In Burkett, this Court addressed a facial challenge to the constitutionality of MCL 769.12(1)(a), in which the defendant argued that the statute constituted cruel and/or unusual punishment under the state and federal constitutions. Id. at 636-638. This Court upheld the constitutionality of the statute, holding that “the minimum sentence mandated by MCL 769.12(1)(a) is neither cruel nor unusual.” Id. at 642. The provision of the Michigan Constitution barring cruel or unusual punishment is interpreted more broadly than the Eighth Amendment of the U.S. Constitution. People v Bullock, 440 Mich 15, 30; 485 NW2d 866 (1992). “If a punishment passes muster under the state constitution, then it necessarily passes muster under the federal constitution.” Burkett, 337 Mich App at 636 (quotation marks and citation omitted).

Here, defendant does not even cite Burkett and makes no attempt to distinguish that case from his own. Defendant’s facial challenge to the statute is necessarily without merit based on this Court’s previous decision holding that the statute was facially valid under Const 1963, art 1, § 16. Id. at 642.

To the extent defendant could be understood to have attempted to make an as-applied challenge, defendant also ignores the principles that “Legislatively mandated sentences are presumptively proportional and presumptively valid” and that “[i]n order to overcome the

-13- presumption that the sentence is proportionate, a defendant must present unusual circumstances that would render the presumptively proportionate sentence disproportionate.” Id. at 637 (quotation marks and citations omitted). Here, defendant merely argues that his sentence was disproportionate because (1) he was only 24 years old at the time of the offense and will not be eligible for parole until he is almost 50 years old; (2) one victim failed to appear to testify against him and the other two were not permanently injured; (3) and his prior criminal offenses were not for assault with intent to murder, so his current conviction did not constitute a “true repeat” offense.

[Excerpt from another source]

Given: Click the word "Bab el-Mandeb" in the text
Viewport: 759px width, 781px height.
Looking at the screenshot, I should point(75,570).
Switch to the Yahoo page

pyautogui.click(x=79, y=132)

Defendant does not explain how any of these circumstances are “unusual,” and he therefore has failed to overcome the presumption of proportionality. Id. Defendant has not demonstrated that his sentence constituted cruel and unusual punishment or cruel or unusual punishment in violation of the federal or state constitutions.

IV. MOTION FOR A MISTRIAL Defendant next contends that the trial court abused its discretion by denying his motion for a mistrial after the prosecution referred to defendant’s parole status.

This claim of error arises from the prosecutor’s asking Det. Sgt. Sukovich on direct examination, “On or about August 5th, 2021, did you execute what we refer to as a parole search on a Shawn[?]” Defense counsel immediately objected before Det. Sgt. Sukovich answered. After the trial court excused the jury, defense counsel asserted that the prosecutor improperly elicited testimony from the detective about defendant’s parole status and that defendant was therefore entitled to a mistrial. The trial court denied defendant’s motion for a mistrial. The court reasoned that although the prosecutor’s brief mention of defendant’s parole status was improper, the error was not so egregious as to deny the defendant a fair trial, particularly since the jury was set to hear evidence of the defendant’s previous felony conviction to support the felon-in-possession charge.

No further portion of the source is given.